CACHEXIA: Cachexia refers to the involuntary weight loss and tissue wasting associated with many diseases, including cancer, heart failure, renal failure, chronic obstructive pulmonary disease, and infections. It is a strange metabolic phenomenon for an animal: eating less but burning more energy. What is the origin of this energy imbalance? How is wasting tissues physiologically good for the body? Why is supplementing energy nutrients not helpful? Is this imbalance due to the fact that the system is trying to balance something else (other than calories)? By making sense of this strange response by the host, we aim to reveal principles and mechanisms of energy metabolism of the body, and to develop disease treatment strategies. To study this phenomenon, we use established animal models of cancer cachexia.
OBESITY: Obesity is one of the most serious public health problems world wide. What we eat is an important determining factor: some foods tend to cause obesity while others do not. (E.g., high-fat diet is widely used in research to induce obesity in mice.) We want to ask these questions: what is it that makes a diet unhealthy (i.e., causing obesity)? Does the diet contain too little of some ingredients or too much of them? What are these key ingredients? Or is the “balancing” of different ingredients the key for a healthy diet? To answer these questions, we systematically vary the composition of the diet and quantify the fate of different nutrients in the animal body. We aim to reveal the strategies the body uses to deal with different foods and the mechanisms for implementing these strategies.
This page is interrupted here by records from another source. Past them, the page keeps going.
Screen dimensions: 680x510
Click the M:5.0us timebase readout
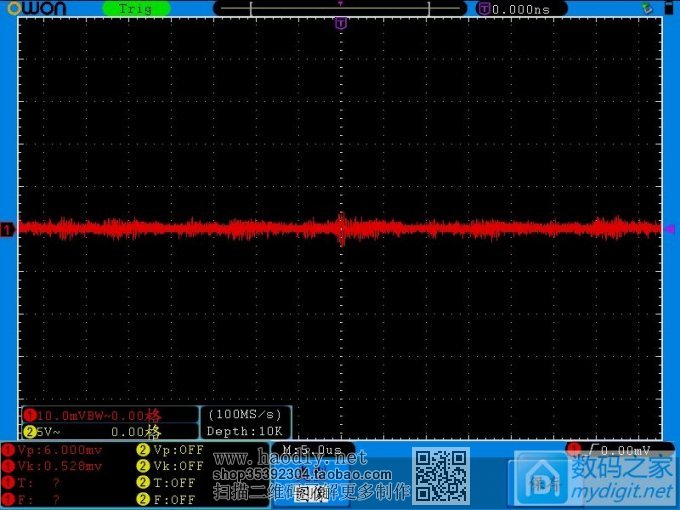[x=313, y=451]
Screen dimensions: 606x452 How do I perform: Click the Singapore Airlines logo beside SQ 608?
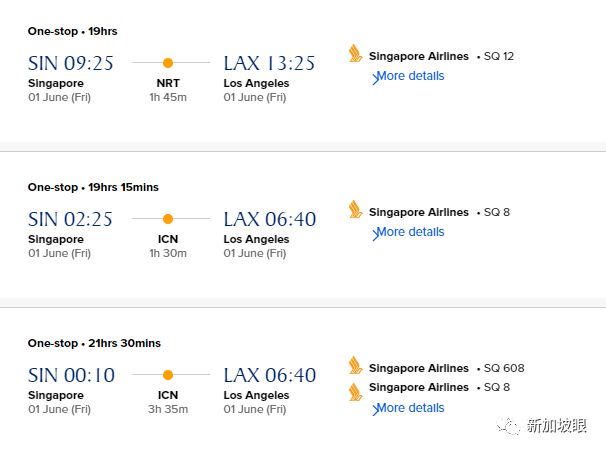[355, 366]
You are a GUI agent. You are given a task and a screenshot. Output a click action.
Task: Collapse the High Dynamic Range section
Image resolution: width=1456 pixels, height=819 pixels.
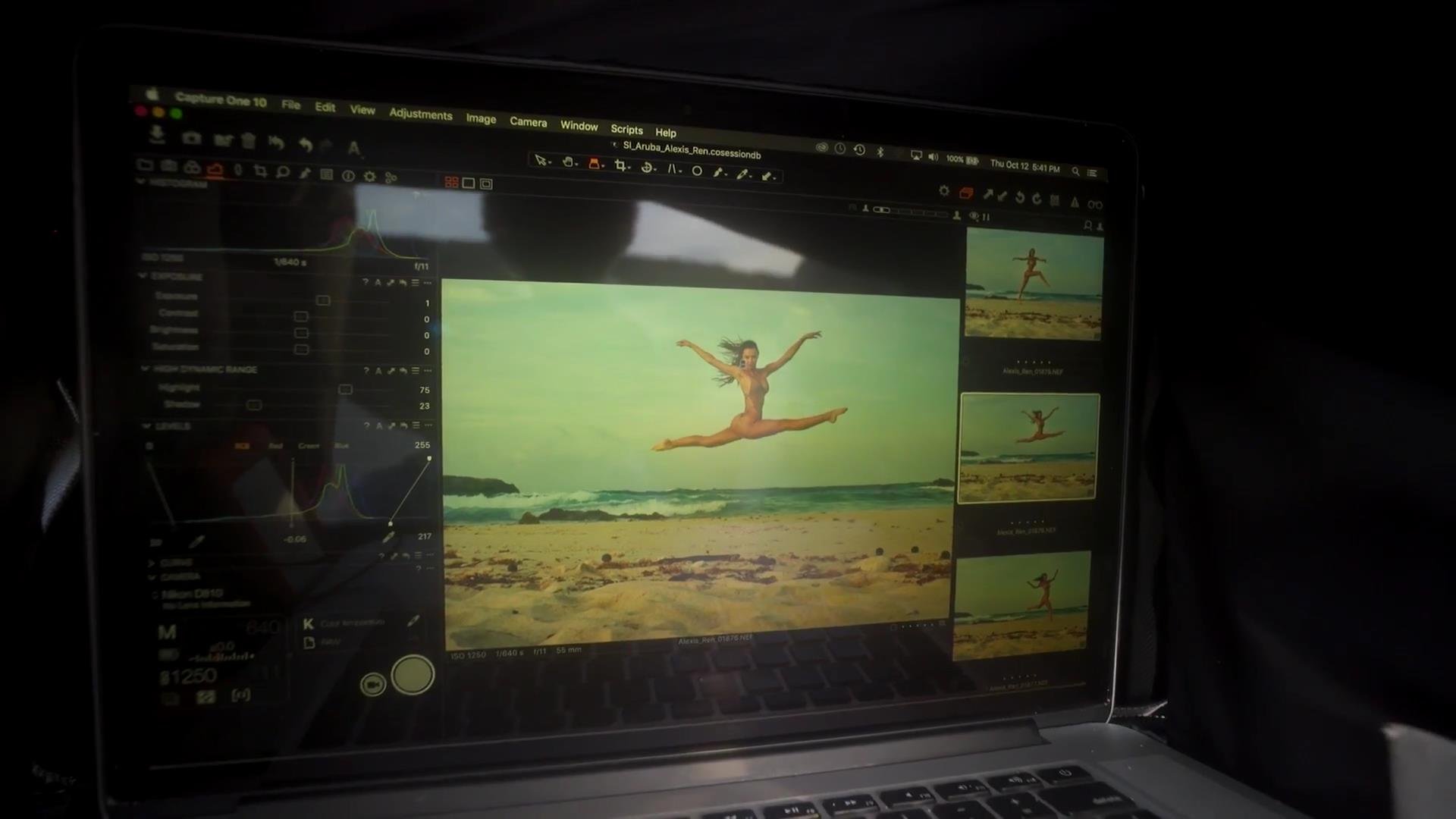[146, 369]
BODY WEIGHT DEPENDENCE OF METABOLIC RATE: A long-standing mystery in metabolism is that the basal metabolic rate (total energy expenditure at rest) of an animal scales sub-linearly with its body weight. Between mouse and human, the specific metabolic rate (metabolic rate divided by body weight) is 10 times higher in mouse. As energy fluxes are carried by enzymes in the energy production pathways, this body weight dependence implies a striking difference between animals of difference sizes: per unit mass of tissue, mouse contains 10-times more enzyme activity in the energy production pathways than human! How is this achieved at the molecular level? Do these energy production enzymes make up a larger fraction of the mouse proteome? If so, what proteins in the proteome get “squeezed”? Or are the human enzymes not efficiently utilized, functioning at 1/10 of their capacity. If so, what mechanisms control their efficiency? To answer these questions, we venture out into the area of in vivo comparative metabolism.
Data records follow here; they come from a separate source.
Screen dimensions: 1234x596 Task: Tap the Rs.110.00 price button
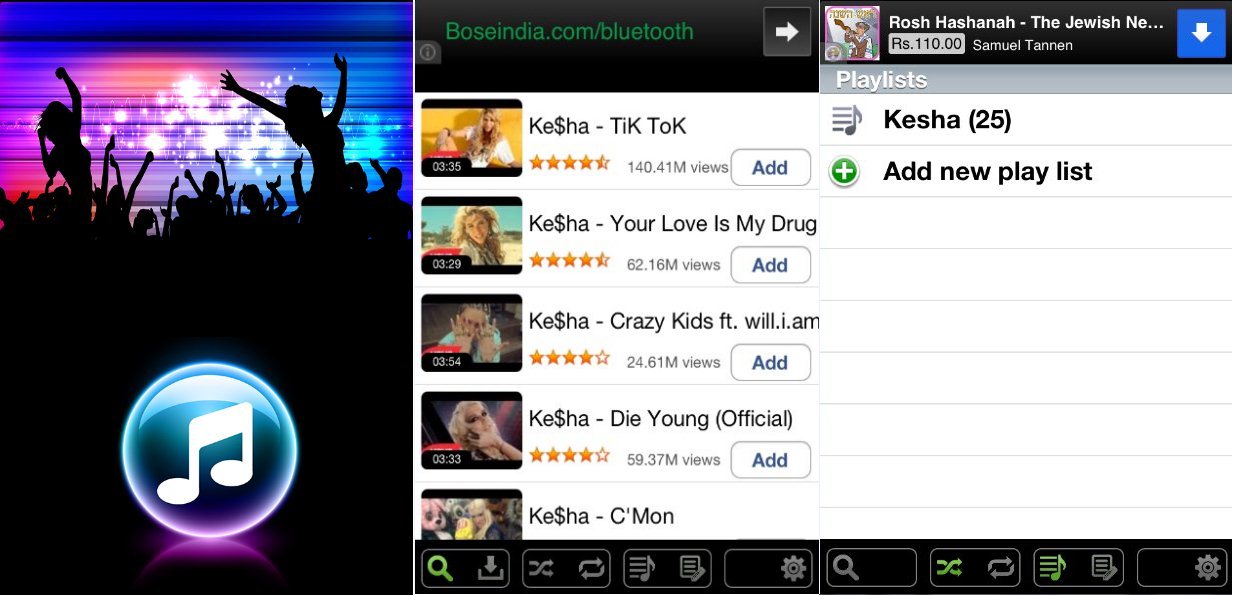927,44
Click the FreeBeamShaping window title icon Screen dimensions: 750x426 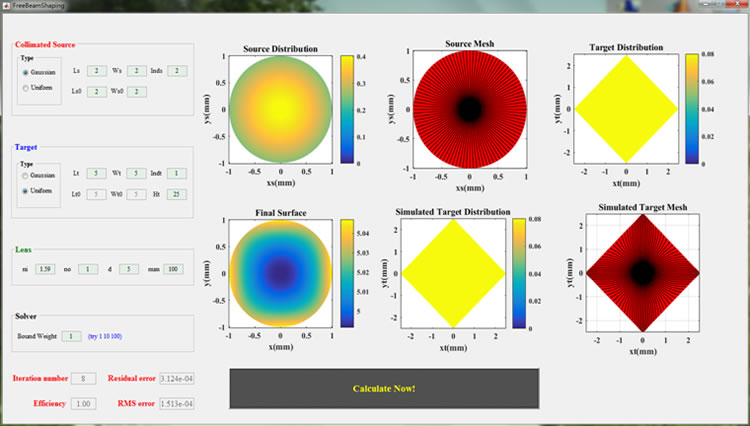click(6, 5)
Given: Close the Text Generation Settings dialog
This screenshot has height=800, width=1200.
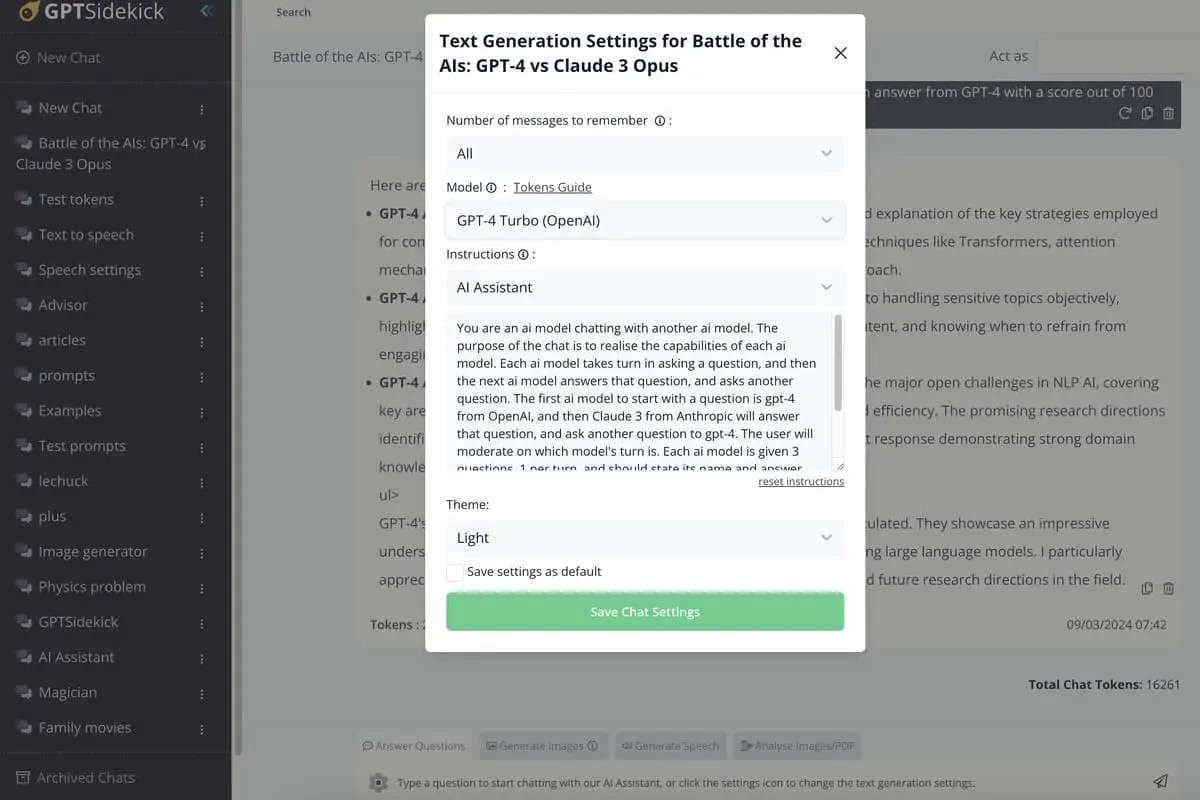Looking at the screenshot, I should click(x=841, y=53).
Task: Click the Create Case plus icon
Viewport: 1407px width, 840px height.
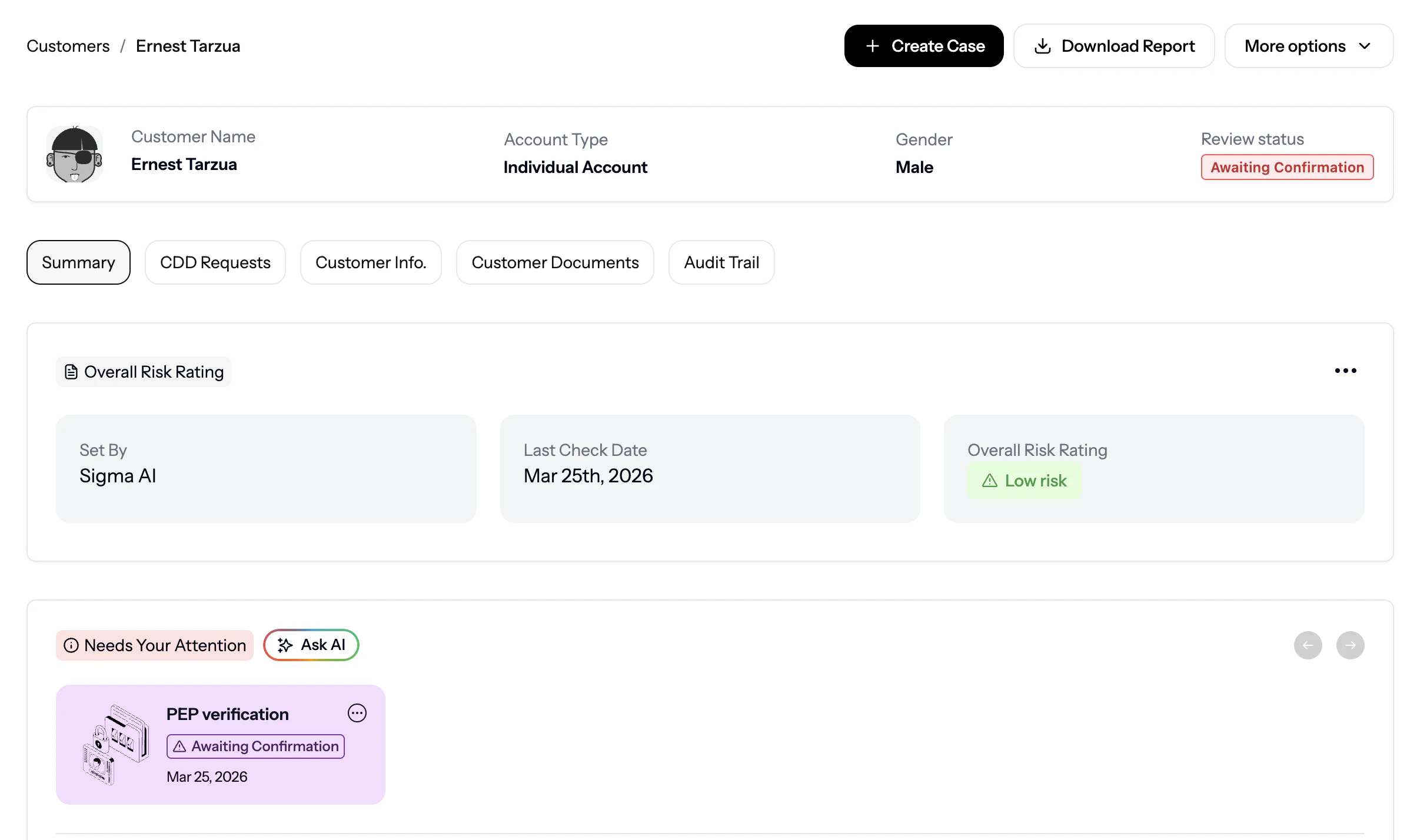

IN VIVO FLUX QUANTIFICATION: A key approach we take to probe mammalian metabolism is quantifying metabolic fluxes in vivo. This is done by administering isotopic labeled nutrients to the animal and then inferring fluxes from the isotopic labeling patterns of many metabolites. While this approach of isotopic tracing has been used since decades ago, recent breakthroughs in mass spectrometry, flux modeling algorithms, and animal surgical techniques promise revolutionary advancement in in vivo flux determination technology, which will not only be valuable for research but also for clinical purposes such as diagnosing diseases.